[Exercise text]:
=-=-=

Posted: 2/10/2010 - 0 comment(s) [ Comment ]
- 0 trackback(s) [ Trackback ]
Category: Project Story

Community Service

For five summers straight, my days were spent at the VA Hospital, not because I was forced to, but because I have always liked helping people. When I signed up, Voluntary Services assigned me to the Hospice Unit on the third floor. I wasn’t sure how I was going to cope with death, since the Hospice Unit is for terminally ill veterans, but I was willing to try. 
I got up every morning at 6:30am to be at the VA by 8. Once I got there, my routine was hardly ever the same. I had many responsibilities. The one thing that never changed was starting the day off by passing ice water around to all the patients. I had to change the old cups out for the new ones. This was one of the many tasks I was given. It wasn’t until my second week of volunteering that I experienced death. I came in and did the usual but when I went to change the water cup for a patient to whom I had become acquainted, he wasn’t in his room. I asked the head nurse where he was, and she said he had passed in the night. It wasn’t unusual for this sort of thing to happen, but I had never been around it before.

=-=-=

[Your tasks]:
1. Answer these questions from the community service story:
(a) On which floor was the Hospice Unit?
(b) What time did the writer get up each morning?
(c) What task always started the writer's day?
2. Print the part of the community service story between "I got up every" and "around it before.", inclusive.
3. Continue the community service story after its last sentence.

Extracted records
=-=-=

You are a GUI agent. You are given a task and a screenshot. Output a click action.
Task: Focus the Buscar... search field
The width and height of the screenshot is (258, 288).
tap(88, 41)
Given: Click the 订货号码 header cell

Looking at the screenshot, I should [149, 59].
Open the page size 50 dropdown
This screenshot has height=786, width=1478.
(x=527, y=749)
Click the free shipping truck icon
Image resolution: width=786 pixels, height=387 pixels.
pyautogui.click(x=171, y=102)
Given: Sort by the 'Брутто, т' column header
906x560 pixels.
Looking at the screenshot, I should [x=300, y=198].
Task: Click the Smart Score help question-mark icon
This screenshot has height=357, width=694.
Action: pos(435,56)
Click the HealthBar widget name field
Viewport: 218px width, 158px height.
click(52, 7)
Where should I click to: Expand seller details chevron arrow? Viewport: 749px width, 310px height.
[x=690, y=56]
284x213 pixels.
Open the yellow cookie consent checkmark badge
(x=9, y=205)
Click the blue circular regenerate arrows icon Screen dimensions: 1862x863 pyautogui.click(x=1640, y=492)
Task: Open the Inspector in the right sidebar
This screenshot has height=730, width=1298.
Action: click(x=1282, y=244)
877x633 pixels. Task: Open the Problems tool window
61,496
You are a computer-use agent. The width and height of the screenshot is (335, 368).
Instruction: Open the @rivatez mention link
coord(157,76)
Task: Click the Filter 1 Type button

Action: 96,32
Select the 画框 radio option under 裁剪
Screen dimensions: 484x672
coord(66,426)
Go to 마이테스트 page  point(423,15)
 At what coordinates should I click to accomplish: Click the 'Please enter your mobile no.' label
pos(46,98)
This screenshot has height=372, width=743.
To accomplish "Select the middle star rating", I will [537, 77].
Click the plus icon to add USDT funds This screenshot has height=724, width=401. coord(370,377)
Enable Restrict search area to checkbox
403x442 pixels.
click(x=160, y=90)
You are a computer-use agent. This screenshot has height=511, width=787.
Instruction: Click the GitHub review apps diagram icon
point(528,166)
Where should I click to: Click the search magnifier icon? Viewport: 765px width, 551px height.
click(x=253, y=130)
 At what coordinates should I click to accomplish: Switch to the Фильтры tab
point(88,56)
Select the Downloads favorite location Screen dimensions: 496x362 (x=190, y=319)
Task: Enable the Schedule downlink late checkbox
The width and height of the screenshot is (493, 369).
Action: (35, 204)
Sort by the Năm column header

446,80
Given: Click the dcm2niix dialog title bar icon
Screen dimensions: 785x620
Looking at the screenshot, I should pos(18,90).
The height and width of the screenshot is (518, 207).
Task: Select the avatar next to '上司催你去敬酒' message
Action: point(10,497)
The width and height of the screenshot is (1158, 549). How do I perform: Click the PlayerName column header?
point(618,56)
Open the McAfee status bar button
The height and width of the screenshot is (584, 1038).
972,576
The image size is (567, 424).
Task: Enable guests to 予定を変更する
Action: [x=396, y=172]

=-=-=

[Per-task outputs]:
1.
(a) The third floor.
(b) 6:30am.
(c) Passing ice water around to all the patients.

2.
I got up every morning at 6:30am to be at the VA by 8. Once I got there, my routine was hardly ever the same. I had many responsibilities. The one thing that never changed was starting the day off by passing ice water around to all the patients. I had to change the old cups out for the new ones. This was one of the many tasks I was given. It wasn’t until my second week of volunteering that I experienced death. I came in and did the usual but when I went to change the water cup for a patient to whom I had become acquainted, he wasn’t in his room. I asked the head nurse where he was, and she said he had passed in the night. It wasn’t unusual for this sort of thing to happen, but I had never been around it before.

3.
My most memorable death experience was with the man in room 311. He had become a good friend. He told me stories and we talked about everything possible just to keep him company. The day it started, I had gone to check on him and he was having trouble breathing and not talking to anyone. For the next three days, I had spent hours in his room just sitting with him because had no family to comfort him or see him go. The last breath he took was long and raspy. Then it just stopped.
After that it was just a routine. On the third floor, death occurred at least once a week. Five summers of this natural occurrence has made me realize that death is the way life flows.   I’m just glad I was a part of the patients’ lives to make death a little easier for them. I would never want to be alone when my time came.